Although most samples contained carotenoids based on the chloroform absorbance spectra, there were some notable exceptions. Within the vanzolinii clade, carotenoid reduction or loss was observed in taxa with blue or bluish-green coloration, that is, Ranitomeya cyanovittata, R. cf. yavaricola, and R. sp. Envira (Fig. 2b, Supplementary Fig. S5). In the fantastica clade, carotenoid loss or reduction was found in taxa with red coloration (Fig. 2b, Supplementary Fig. S5). Ranitomeya benedicta, which has vivid red coloration on the head, had no detectable carotenoids from the chloroform absorbance spectra (although trace beta-carotene was found with TLC; see below), while R. reticulata and R. uakarii, which are also red, had very low amounts of carotenoids (Supplementary Fig. S5). By contrast, the red morph of R. sirensis, which is the only red taxon in the vanzolinii clade, had a distinctly red chloroform extract due to its high carotenoid concentrations, including red C-4 ketocarotenoids (Twomey et al. 2020a).

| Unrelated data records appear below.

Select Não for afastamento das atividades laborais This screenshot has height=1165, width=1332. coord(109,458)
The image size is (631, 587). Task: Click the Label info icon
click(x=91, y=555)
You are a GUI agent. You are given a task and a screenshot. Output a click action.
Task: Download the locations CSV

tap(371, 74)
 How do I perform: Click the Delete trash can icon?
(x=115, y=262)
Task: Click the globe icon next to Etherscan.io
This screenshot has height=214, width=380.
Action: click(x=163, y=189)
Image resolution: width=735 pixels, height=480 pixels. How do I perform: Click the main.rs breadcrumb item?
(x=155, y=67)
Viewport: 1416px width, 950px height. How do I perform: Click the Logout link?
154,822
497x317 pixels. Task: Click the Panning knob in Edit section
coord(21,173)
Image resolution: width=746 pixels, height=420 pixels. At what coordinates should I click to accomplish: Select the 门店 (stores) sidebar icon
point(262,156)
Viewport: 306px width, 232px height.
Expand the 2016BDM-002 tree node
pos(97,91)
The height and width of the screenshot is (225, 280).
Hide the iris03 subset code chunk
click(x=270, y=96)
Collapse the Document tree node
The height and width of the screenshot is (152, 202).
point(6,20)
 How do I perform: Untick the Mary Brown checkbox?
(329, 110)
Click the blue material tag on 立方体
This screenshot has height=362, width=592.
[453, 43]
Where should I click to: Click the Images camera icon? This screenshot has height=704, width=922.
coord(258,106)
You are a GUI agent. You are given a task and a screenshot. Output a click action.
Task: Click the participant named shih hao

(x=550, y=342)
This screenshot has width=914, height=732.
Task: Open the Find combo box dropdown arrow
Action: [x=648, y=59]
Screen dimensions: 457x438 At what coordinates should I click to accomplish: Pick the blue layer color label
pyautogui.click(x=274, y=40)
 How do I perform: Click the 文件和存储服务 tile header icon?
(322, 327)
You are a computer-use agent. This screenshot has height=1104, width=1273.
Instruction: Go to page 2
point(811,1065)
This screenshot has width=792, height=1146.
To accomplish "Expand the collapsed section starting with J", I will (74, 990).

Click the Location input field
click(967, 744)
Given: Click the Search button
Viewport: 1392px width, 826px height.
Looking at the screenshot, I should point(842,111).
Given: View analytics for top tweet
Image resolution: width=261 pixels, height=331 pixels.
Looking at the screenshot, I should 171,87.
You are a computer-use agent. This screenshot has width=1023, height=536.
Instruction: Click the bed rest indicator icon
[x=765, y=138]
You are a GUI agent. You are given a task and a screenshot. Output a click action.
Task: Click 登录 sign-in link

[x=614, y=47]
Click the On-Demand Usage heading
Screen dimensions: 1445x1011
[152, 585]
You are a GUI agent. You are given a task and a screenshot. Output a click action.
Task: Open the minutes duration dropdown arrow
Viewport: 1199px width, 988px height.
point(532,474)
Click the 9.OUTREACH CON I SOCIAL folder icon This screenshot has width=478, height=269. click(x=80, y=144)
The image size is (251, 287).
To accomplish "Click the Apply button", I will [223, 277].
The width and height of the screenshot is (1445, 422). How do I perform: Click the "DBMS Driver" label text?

Ancestral state reconstruction of carotenoid concentration (Fig. 2b) suggests that the ancestral state in Ranitomeya was an intermediate carotenoid concentration, with two subsequent reductions: once in the reticulata clade and once in the flavovittata clade. Carotenoid concentrations showed independent increases from a lower ancestral state in R. summersi, R. flavovittata, the banded morph of R. imitator, and, to a lesser extent, in the most recent common ancestor of R. vanzolinii and R. sirensis.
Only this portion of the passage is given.